Entries taken from a collection:
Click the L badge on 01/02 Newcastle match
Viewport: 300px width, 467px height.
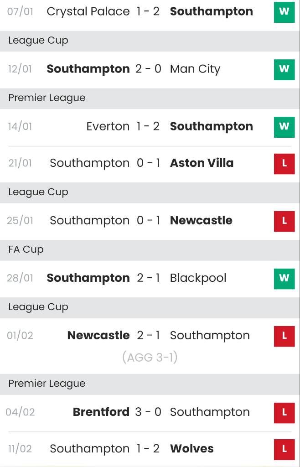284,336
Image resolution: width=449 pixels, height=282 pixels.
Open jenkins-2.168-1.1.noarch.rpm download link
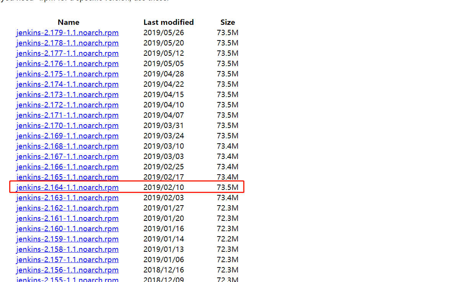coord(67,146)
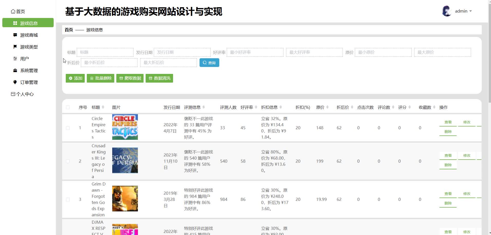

TASK DESCRIPTION | The reply has to reproduce every line above verbatim and contain no pictures.

RESPONSE TO THIS EXERCISE |
Click the L badge on 01/02 Newcastle match
Viewport: 300px width, 467px height.
284,336
Image resolution: width=449 pixels, height=282 pixels.
Open jenkins-2.168-1.1.noarch.rpm download link
coord(67,146)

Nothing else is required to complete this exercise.